3. Teori Kebenaran Pragmatik/Pragmatisme


Teori ini agak unik karena menentang segala otoritanianisme, intelektualisme dan
rasionalisme, bahkan justru menerima pengalaman pribadi termasuk kebenaran mistis. Bagi mereka
ujian kebenaran adalah manfaat (utility) kemungkinan dikerjakan (workability) atau akibat yang
memuaskan. Sehingga dapat dikatakan bahwa pragmatisme adalah salah satu aliran yang
mengajarkan bahwa yang benar ialah apa yang membuktikan dirinya sebagai benar dengan
perantaraan akibat-akibatnya yang bermanfaat secara praktis. Pegangan pragmatisme adalah
logika pengamatan dimana kebenaran itu membawa manfaat bagi hidup praktis dalam kehidupan
manusia. Jadi teori ini bersedia menerima pengalaman pribadi, bahkan kebenaran yang biasanya
dianggap tidak masuk akal atau sering disebut mistis, yang penting dari semua itu membawa akibat
praktis yang bermanfaat. Menurut teori ini, suatu kebenaran dari suatu pernyataan diukur dengan
kriteria, apabila ia berlaku dalam praktek, dan mempunyai nilai praktis yang memiliki kegunaan.
Jadi kebenaran ialah apa saja dapat memuaskan yang berlaku atau works. Benar bilamana ia
memiliki hasil yang memuaskan (satisfactory result), benar bila memuaskan keinginan dan tujuan
manusia, dapat diuji dengan eksperimen.

Sebagaimana teori kebenaran yang dicetuskan oleh Charles S. Peirce (1839-1914)
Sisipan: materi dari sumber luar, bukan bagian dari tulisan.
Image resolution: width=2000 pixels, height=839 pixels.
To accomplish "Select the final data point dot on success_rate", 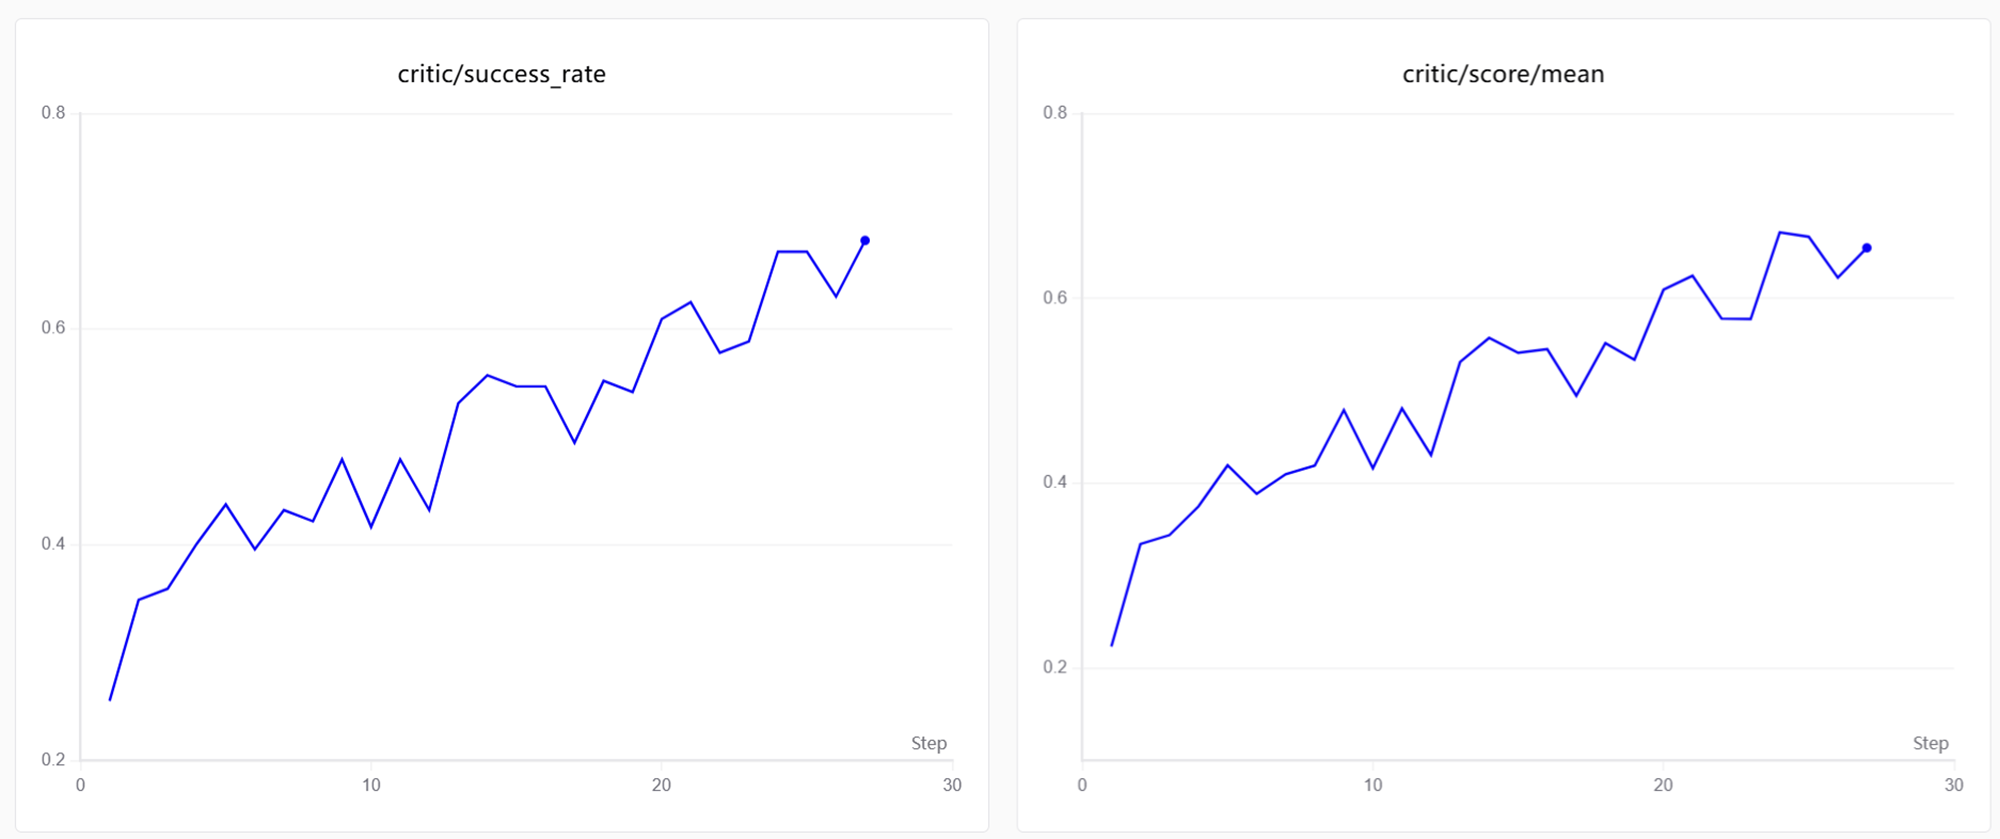I will [865, 241].
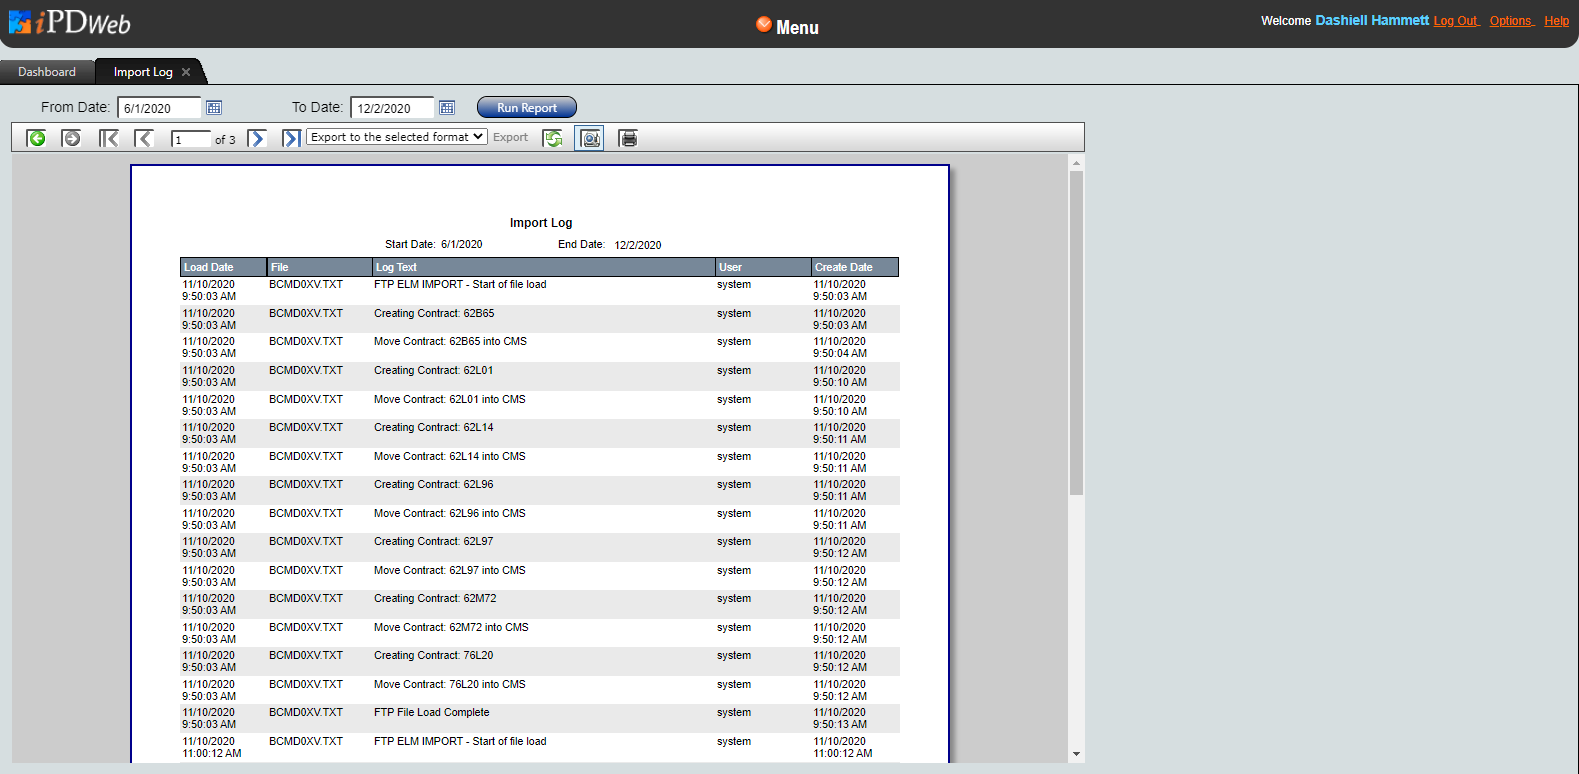This screenshot has height=774, width=1579.
Task: Refresh the report with the green arrows icon
Action: point(552,138)
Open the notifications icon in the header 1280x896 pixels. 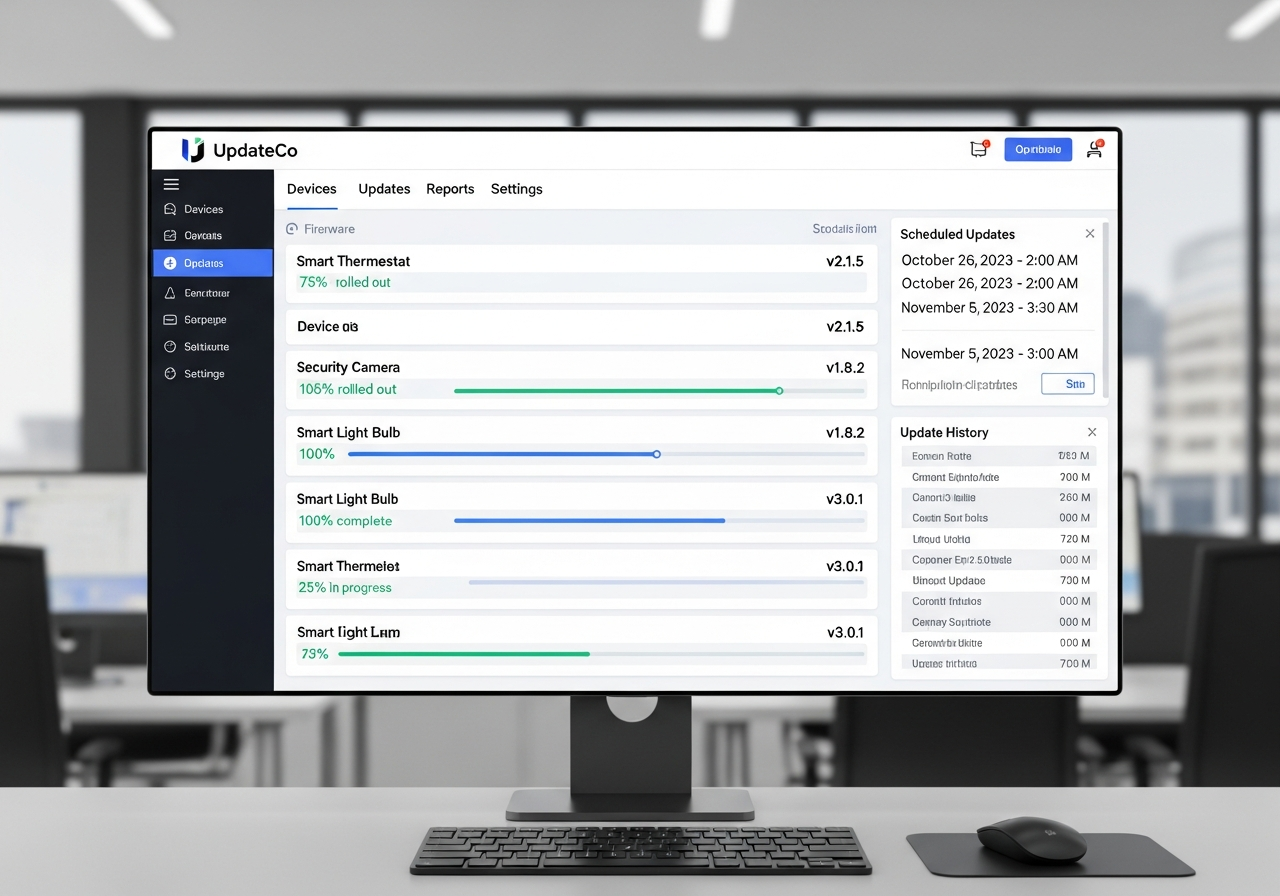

menyatakan bahwa pernyataan itu benar bilamana pernyataan itu mempunyai kegunaan praktis
dalam kehidupan manusia. Karena ukuran benarnya adalah tergantung puas atau tidak puas,
bermanfaat atau tidak bermanfaat, maka kebenaran pragmatisme itu hanya tergantung pada
masing-masing orang atau kebenaran ini selalu berubah tergantung situasi dan kegunaannya,
sehingga teori ini sifatnya relatif.

4. Teori Kebenaran Struktural Paradigmatik

Suatu teori itu dinyatakan benar jika teori itu berdasarkan pada paradigma atau perspektif tertentu
dan ada komunitas ilmuwan yang mengakui atau mendukung paradigma tersebut. Paradigma ialah
apa yang dimiliki bersama oleh anggota-anggota suatu masyarakat sains atau dengan kata lain
masyarakat sains adalah orang-orang yang memiliki suatu paradigma bersama. Masyarakat sains
bisa mencapai konsensus yang kokoh karena adanya paradigma.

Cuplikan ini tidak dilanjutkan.